Action item =>
Read the records and gather each line that includes "layer".

:: Input ::

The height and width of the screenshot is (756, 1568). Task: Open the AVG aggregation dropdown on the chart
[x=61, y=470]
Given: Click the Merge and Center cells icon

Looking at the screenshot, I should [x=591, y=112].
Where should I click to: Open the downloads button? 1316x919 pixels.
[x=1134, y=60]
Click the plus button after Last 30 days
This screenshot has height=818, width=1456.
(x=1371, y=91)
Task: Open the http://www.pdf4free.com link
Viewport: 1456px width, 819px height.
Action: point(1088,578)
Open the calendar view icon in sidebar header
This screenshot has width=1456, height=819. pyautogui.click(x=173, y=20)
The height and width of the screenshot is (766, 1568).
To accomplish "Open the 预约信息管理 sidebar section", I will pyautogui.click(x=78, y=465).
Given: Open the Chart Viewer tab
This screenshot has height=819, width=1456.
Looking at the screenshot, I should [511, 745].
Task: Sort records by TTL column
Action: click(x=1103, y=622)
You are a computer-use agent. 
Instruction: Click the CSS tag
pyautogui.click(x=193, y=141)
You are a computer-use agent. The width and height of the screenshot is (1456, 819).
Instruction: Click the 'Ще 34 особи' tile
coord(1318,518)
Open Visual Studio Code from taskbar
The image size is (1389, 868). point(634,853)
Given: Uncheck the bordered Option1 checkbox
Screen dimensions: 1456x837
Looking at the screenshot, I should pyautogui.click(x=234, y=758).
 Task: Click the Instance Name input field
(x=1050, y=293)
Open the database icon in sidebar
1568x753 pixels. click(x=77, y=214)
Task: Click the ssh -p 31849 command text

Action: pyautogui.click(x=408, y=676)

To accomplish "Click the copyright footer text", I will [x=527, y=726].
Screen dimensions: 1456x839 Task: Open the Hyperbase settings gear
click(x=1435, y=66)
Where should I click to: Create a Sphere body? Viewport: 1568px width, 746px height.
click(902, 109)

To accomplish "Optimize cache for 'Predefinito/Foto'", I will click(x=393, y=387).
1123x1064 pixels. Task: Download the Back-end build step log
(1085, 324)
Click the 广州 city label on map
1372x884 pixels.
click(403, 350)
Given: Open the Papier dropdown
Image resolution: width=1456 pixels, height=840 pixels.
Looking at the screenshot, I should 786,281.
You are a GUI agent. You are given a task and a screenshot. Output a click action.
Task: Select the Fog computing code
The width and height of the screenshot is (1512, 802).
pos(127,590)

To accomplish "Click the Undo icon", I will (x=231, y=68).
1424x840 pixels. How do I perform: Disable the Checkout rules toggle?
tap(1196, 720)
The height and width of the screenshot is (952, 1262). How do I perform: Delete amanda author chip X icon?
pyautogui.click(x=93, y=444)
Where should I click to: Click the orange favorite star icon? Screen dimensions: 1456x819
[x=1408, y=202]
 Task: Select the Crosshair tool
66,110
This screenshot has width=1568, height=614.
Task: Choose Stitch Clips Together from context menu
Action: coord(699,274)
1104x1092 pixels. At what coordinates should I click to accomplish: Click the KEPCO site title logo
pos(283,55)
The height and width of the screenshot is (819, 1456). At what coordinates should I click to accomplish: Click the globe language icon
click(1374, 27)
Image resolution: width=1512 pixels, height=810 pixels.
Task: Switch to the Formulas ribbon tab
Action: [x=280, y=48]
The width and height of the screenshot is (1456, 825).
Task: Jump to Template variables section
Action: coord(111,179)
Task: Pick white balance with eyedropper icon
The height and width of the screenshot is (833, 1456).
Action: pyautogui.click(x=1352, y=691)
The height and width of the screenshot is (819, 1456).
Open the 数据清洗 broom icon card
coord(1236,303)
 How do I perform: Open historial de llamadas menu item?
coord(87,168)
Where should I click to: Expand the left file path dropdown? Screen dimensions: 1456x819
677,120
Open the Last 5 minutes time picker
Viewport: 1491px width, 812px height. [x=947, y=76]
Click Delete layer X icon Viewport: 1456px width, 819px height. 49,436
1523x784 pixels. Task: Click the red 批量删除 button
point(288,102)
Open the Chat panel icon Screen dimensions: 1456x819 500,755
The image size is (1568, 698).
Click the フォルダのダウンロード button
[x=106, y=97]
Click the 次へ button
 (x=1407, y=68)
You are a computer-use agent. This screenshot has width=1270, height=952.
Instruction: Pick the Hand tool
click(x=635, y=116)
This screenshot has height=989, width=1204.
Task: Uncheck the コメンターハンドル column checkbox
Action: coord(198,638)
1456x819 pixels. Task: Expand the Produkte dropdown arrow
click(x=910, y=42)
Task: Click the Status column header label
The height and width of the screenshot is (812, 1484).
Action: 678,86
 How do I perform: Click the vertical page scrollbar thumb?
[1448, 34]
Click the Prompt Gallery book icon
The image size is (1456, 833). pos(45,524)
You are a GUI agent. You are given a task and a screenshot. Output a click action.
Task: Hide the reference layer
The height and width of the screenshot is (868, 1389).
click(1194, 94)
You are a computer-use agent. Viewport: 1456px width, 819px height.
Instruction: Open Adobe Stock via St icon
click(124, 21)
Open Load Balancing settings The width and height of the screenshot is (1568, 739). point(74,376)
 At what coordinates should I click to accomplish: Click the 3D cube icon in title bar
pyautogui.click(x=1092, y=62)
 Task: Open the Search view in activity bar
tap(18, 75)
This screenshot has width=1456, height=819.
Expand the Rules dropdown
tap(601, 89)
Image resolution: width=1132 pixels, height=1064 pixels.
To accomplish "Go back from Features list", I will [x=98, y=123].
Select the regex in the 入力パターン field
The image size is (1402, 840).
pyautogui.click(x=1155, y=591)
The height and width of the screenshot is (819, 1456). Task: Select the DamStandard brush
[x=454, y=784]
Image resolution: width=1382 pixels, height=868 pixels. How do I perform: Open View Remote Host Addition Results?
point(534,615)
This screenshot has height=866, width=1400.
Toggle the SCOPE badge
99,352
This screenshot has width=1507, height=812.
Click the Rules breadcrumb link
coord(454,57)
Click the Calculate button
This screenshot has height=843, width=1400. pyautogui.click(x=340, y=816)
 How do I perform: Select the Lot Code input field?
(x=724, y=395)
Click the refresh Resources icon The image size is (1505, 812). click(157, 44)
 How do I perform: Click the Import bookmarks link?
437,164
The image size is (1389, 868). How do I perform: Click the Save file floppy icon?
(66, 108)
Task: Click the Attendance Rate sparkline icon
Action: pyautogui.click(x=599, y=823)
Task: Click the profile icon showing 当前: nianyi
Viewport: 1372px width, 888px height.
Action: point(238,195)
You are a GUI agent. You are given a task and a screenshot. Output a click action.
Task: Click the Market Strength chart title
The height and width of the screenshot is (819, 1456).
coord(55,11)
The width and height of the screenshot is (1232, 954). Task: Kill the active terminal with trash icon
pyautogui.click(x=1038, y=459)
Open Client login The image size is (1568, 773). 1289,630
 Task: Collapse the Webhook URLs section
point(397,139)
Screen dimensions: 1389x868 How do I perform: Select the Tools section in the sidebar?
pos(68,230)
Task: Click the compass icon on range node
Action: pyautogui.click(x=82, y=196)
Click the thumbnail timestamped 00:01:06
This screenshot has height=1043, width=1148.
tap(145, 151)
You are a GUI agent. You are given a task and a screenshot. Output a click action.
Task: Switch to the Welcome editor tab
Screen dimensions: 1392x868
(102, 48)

:::

Expected output =>
Click Delete layer X icon Viewport: 1456px width, 819px height. 49,436
Task: Hide the reference layer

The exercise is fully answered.